* [ВЫБРАННЫЙ ОТРЫВОК]:
>>>
Качественное изменение состояния сообщества, науки и её преподавания охватывает всё пространство гуманитарного знания, имеет выход на общество, меняет статус науки и менталитет сообщества. Но в этом «многосложном и неустойчивом, подвижном равновесии, - подчёркивает О.М. Медушевская, - существует ключевое системообразующее звено». Им является эпистемология, анализ природы познавательной деятельности, «степень его отрефлексированности в сообществе выступает… как критерий общего состояния в гуманитаристике…» Она считает, что «исторический профессионализм XX – начала XXI в. представляет собой достаточно подвижную и не вполне ещё отрефлексированную предметную область»[12].

Неудовлетворённость современным состоянием исторического знания отмечает и голландский историк Ф.Р. Анкерсмит, который увидел этот недостаток в том, что историки недооценивают роль теории в дисциплинарной истории, что они «обычно не доверяют исторической теории» (distrust historical theory) и всегда смотрят на историка-теоретика с самым большим подозрением[13]. Действительно, новая историографическая культура, которая ориентируется на полидисциплинарность, и сама находится на общегуманитарном «культурном повороте», где происходит отказ от узкой специализации или как пишет немецкий историк Отто Герхард Эксле, «раздисциплинирование» традиционных «гуманитарных» предметов[14], заставляет историков искать соответствующие подходы и методы.

От профессионального историка сейчас требуется не просто труд «какой Бог на душу положил» с непрояснённой теоретической конструкцией, а осознанный продукт интеллектуального творчества. Детерминированности этого продукта, идущие из окружения историка, будут осознаваться и учитываться автором, как и обоснование для научного сообщества выбранной им темы и соответствия ей теоретического основания. Очевидно, что профессиональный рост историка без знания познавательных возможностей его дисциплины сейчас не возможен. Подтверждением этому является наблюдающийся в литературе интерес к проблемам эпистемологии исторического профессионализма. Всё еще недостаточная разработанность методологии истории в традиционной модели нашего образования становится серьёзным препятствием подготовки профессиональных историков.

Серьёзно задумывающиеся о новой историографической ситуации историки сегодня как никогда ранее озабочены отрывом теоретических размышлений об историческом труде от самого исторического нарратива, автор которого не всегда задумывается о конструкции своего текста. Историческая эпистемология (Historische Epistemologie), указывает авторийский историк Алессандро Барбен, не может оставаться лишь в «окрестности научной истории» (im Umkreis der Wissenschaftsgeschichte). Это совершенно не нормально, учитывая, что уже существует эффективный «трансдисциплинарный» (transdisziplinären) обмен (с гуманитарными науками) понятиями, методами, исследовательским инструментарием и т.д.[15]

С другой стороны, методологические поиски не могут быть плодотворными без использования эмпирических данных, без разговора об источниках как базы любого исторического исследования. Наблюдающий такую ситуацию П.Ю. Уваров указывает, что сегодня существуют две большие группы историков. Первая группа - это историки – эпистемологи, историографы и методологи; вторая – пишущие по источникам «практикующие историки». «Обе группы историков, - замечает Уваров, - молчаливо дрейфуют в разные стороны, всё дальше друг от друга. Первые пишут для своего круга, вторые либо их цитируют, не понимая, либо попросту игнорируют»[16].
<<<
* [ЗАДАНИЕ 1]: Что, по словам О.М. Медушевской в выбранном отрывке, служит ключевым системообразующим звеном?
* [ЗАДАНИЕ 2]: Продублируйте часть выбранного отрывка, начиная со слов «Неудовлетворённость современным состоянием» и заканчивая словами «подходы и методы.».

* [ПРЕДСТАВЛЕННЫЕ ДАННЫЕ]:
>>>
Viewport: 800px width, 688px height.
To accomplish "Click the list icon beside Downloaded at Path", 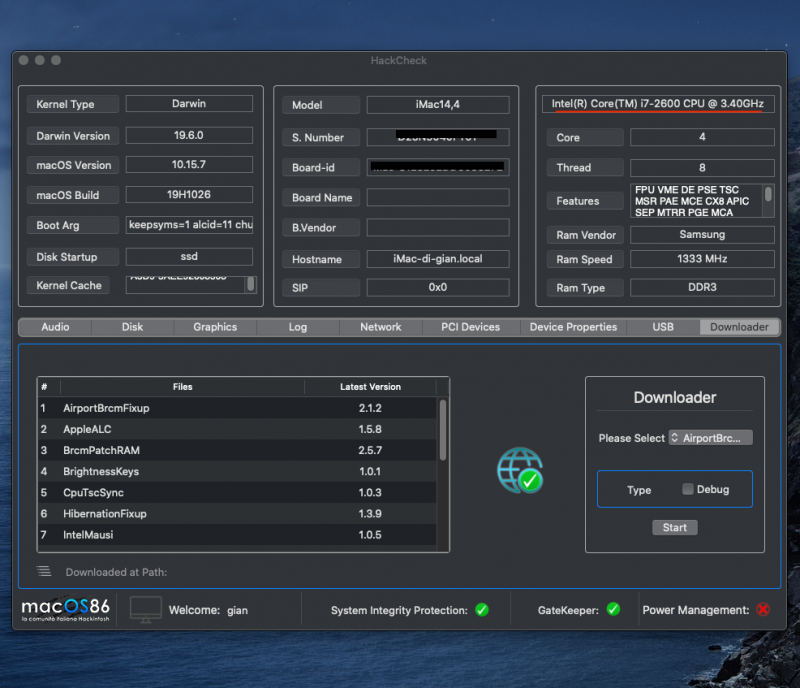I will [x=44, y=572].
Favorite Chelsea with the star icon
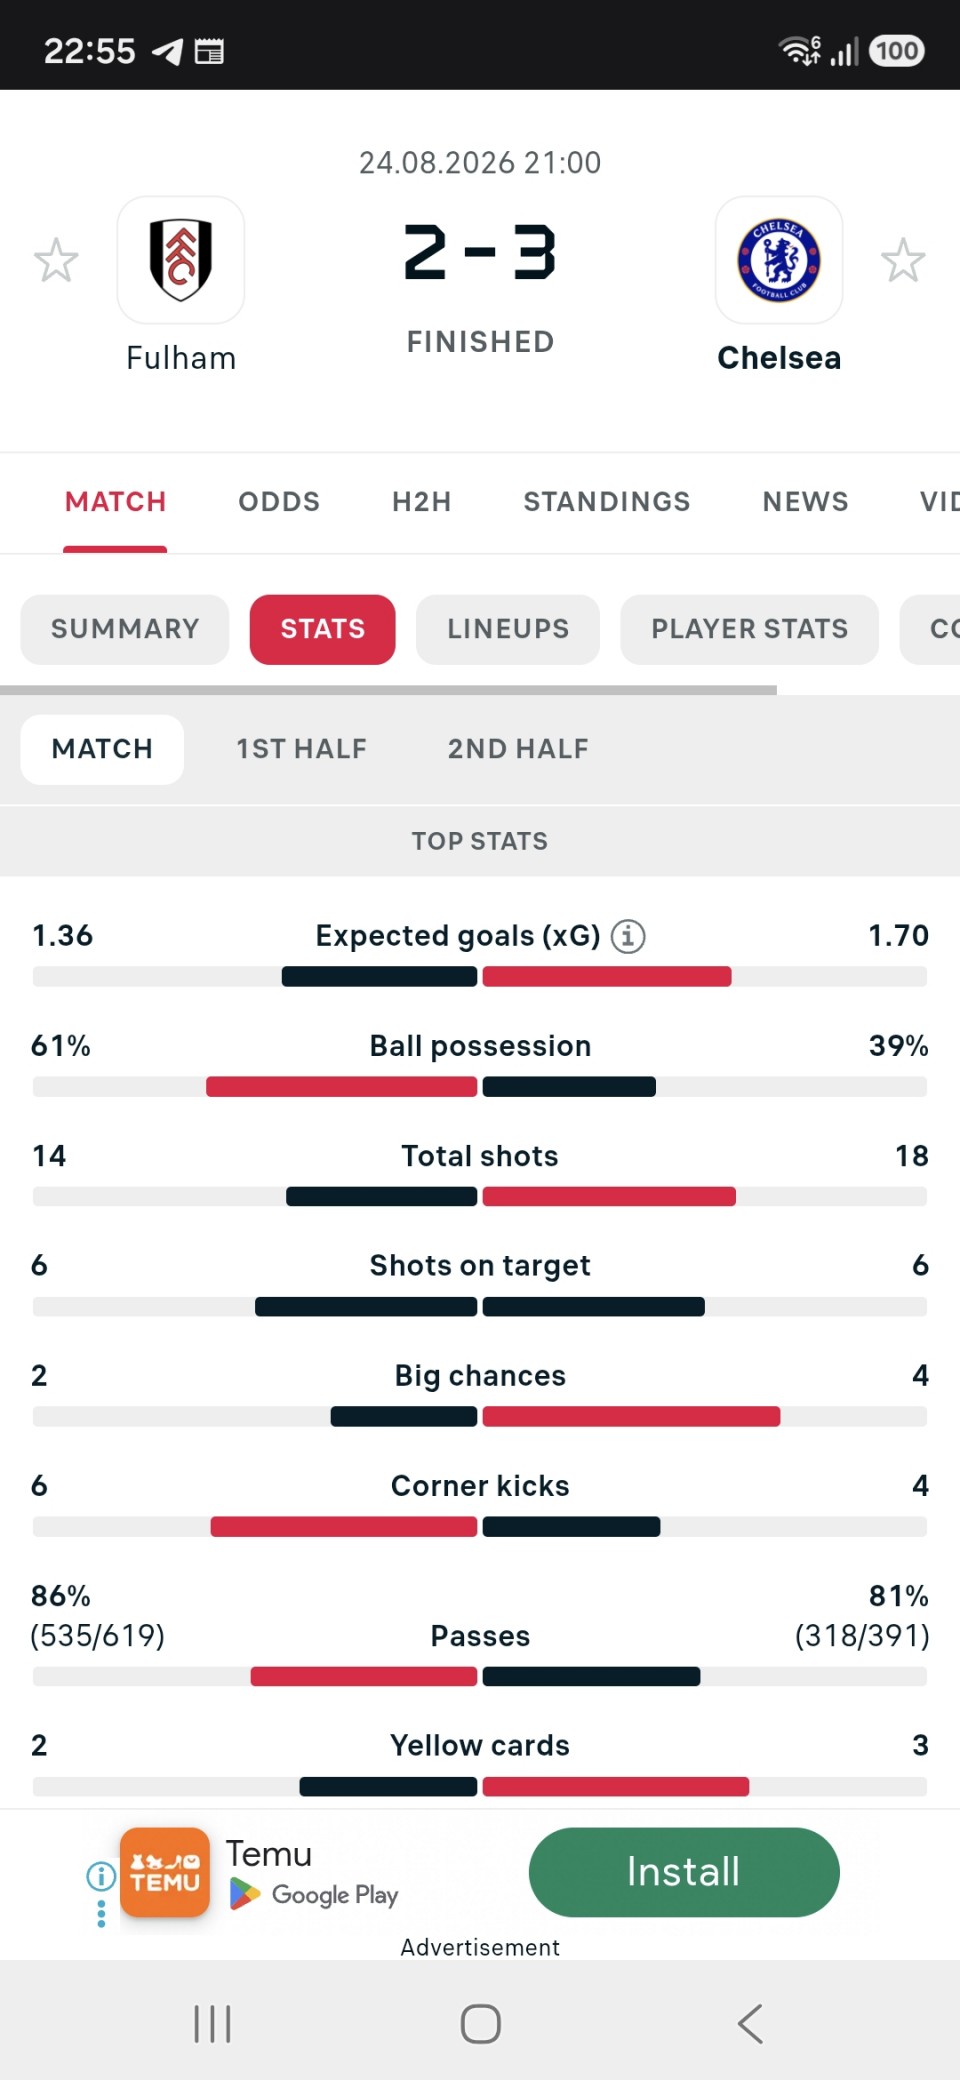The height and width of the screenshot is (2080, 960). point(903,260)
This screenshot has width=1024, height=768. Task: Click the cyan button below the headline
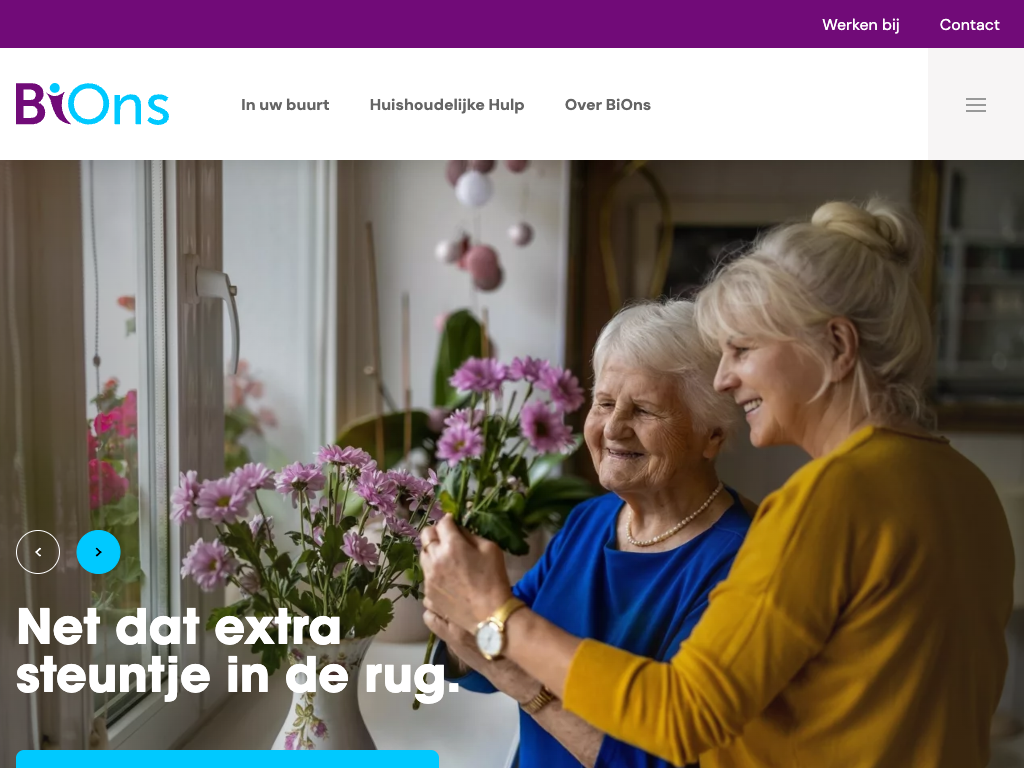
<<<
* [РЕШЕНИЕ ЗАДАНИЯ 1]: Эпистемология, то есть анализ природы познавательной деятельности.

* [РЕШЕНИЕ ЗАДАНИЯ 2]:
Неудовлетворённость современным состоянием исторического знания отмечает и голландский историк Ф.Р. Анкерсмит, который увидел этот недостаток в том, что историки недооценивают роль теории в дисциплинарной истории, что они «обычно не доверяют исторической теории» (distrust historical theory) и всегда смотрят на историка-теоретика с самым большим подозрением[13]. Действительно, новая историографическая культура, которая ориентируется на полидисциплинарность, и сама находится на общегуманитарном «культурном повороте», где происходит отказ от узкой специализации или как пишет немецкий историк Отто Герхард Эксле, «раздисциплинирование» традиционных «гуманитарных» предметов[14], заставляет историков искать соответствующие подходы и методы.